I nod cautiously. I'm thinking, Moral envelope? Coast-speak.
"But of course it's not true," Andy says, rubbing the little copper and brass shape of the bullet between his fingers. "War is a magnifier, a multiplier. Decent people act more decently; bastards get to be even bigger bastards." He waves one hand. "I'm not talking about all that banality-of-evil stuff — organised genocide is different — I mean just ordinary warfare, where the rules are obeyed. And the truth is that some people do rise above themselves, but others sink beneath themselves. They don't gain, they don't shine the way some people do in combat and they don't even muddle through the way most people do, scared to death but doing their job because they've been well trained and because their mates are depending on them; they just have their faults and weaknesses exposed, and in certain circumstances, if that person is an officer and his flaws are of a particular type and he's risen to a certain level without ever encountering a real battlefield, those faults can lead to the deaths of a lot of men."

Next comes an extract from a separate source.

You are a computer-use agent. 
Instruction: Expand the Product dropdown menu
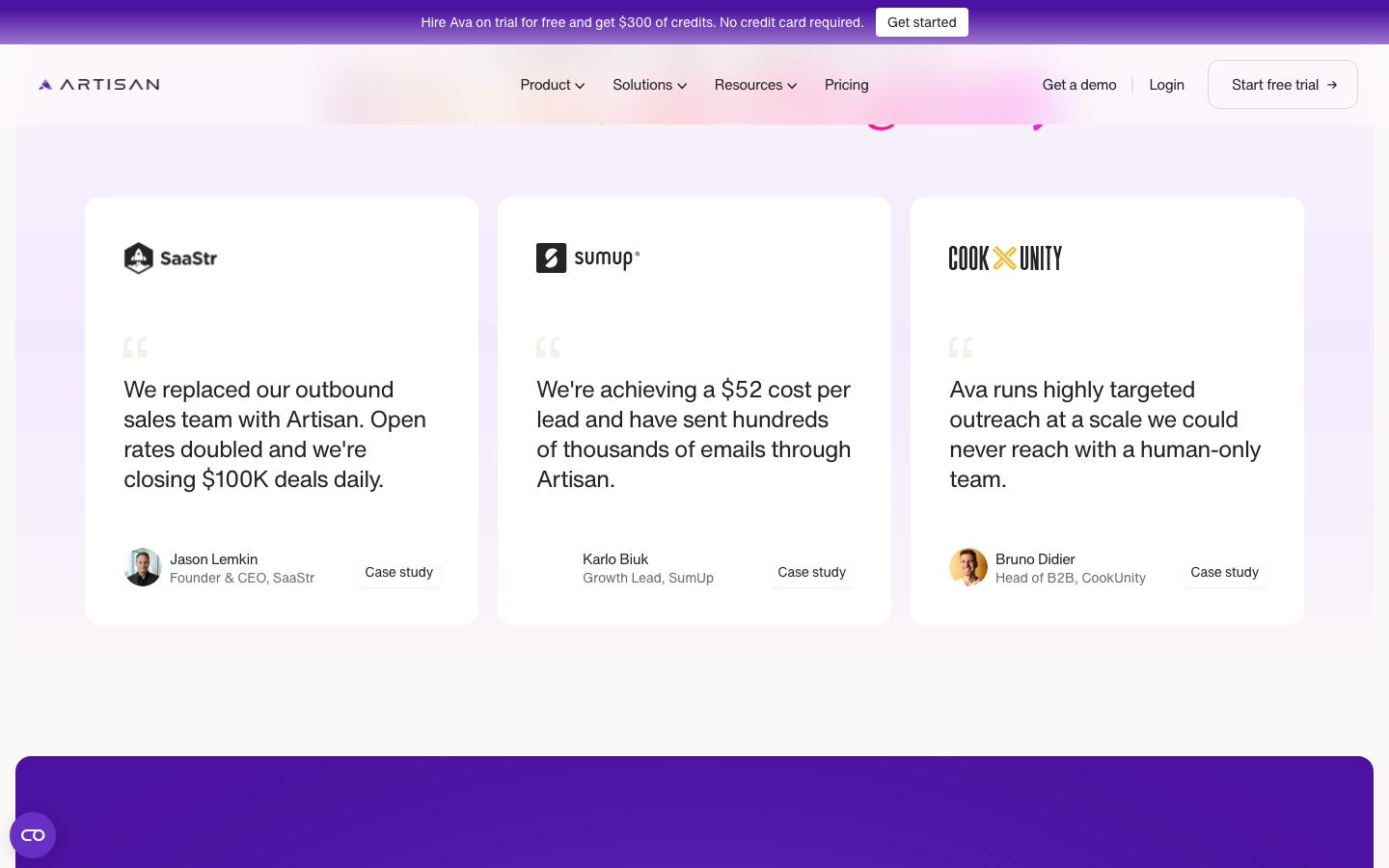(x=553, y=85)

"We all have moral responsibility, whether we like it or not, but people in power — in the military, in politics, in professions, whatever — have an imperative to care, or at least to exhibit an officially acceptable analogue of care; duty, I suppose. It was people I knew had abused that responsibility that I attacked; that's what I was taking as my… authority."

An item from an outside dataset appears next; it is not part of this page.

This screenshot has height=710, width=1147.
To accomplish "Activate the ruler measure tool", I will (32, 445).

He shrugs, frowns. "The situation was a little different with Oliver, the porn merchant; that was partly to throw them off the scent and partly because I just despised what he was doing.
"And the judge, well, he wasn't quite so culpable as the others; I was comparatively lenient with him.

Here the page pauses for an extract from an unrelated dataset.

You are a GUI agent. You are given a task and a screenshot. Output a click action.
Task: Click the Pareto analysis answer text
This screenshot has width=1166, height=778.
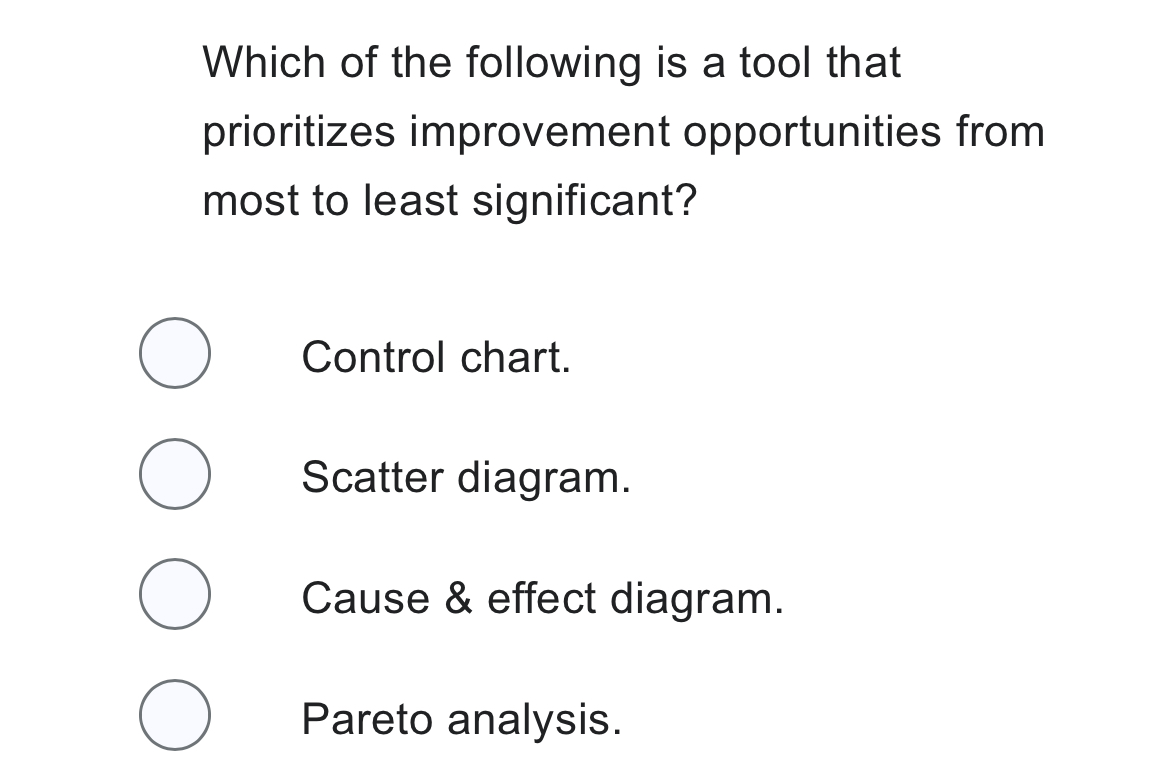coord(460,719)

"The rest… they were all powerful men, all rich — several of them very rich indeed. All of them had all they could ask for in life, but they all wanted more — which is okay, I suppose, it's just a failing, you can't kill people for that alone — but they all treated people like shit, literally like shit; something unpleasant to be disposed of. It was like they'd forgotten their humanity and could never find it again, and there was only one way to remind them of it, and remind all the others like them, and make them feel frightened and vulnerable and powerless, the way they made other people feel all the time."
He holds the bullet up in front of his face, peering at it. "There wasn't one of those men who hadn't killed people; indirectly, the way the Nuremberg Nazis mostly did, but definitely, unarguably, beyond any reasonable doubt.
"And Halziel," he says, taking a deep breath. "Well, you know about him."
"Jesus, Andy," I say. I know I should shut up and let him talk on as much as he likes but I can't help it. "The guy was a selfish bastard and a lousy doctor; but he was incompetent, not malicious. He didn't hate Clare or anything or wish her —»
"But that's just it," Andy says, holding his hands out. "If a certain level of skill — of competence — translates into the gift of life or death it becomes malice when you don't bother to exercise that skill, because people are relying on you to do just that. But," he holds up one hand to me, forestalling, and nods, "I'll admit to a level of personal vengeance there. Once I'd done all the others and I reckoned I didn't have much longer to operate overground, as it were, well, it just seemed the right thing to do."
He looks up at me, a strange, wide-eyed open smile on his face. "I'm shocking you, aren't I, Cameron?"
I gaze into his eyes for a while, then look away out the doorway towards the water and the small white shapes of the circling, crying birds. "No," I tell him. "Not as much as when I realised it was you who'd spiked Bissett like that and it was you behind that gorilla mask and you who burned Howie —»
"Howie didn't suffer," Andy says matter-of-factly. "I stoved his head in with a log first." He grins. "Probably saved him from a terrible hangover."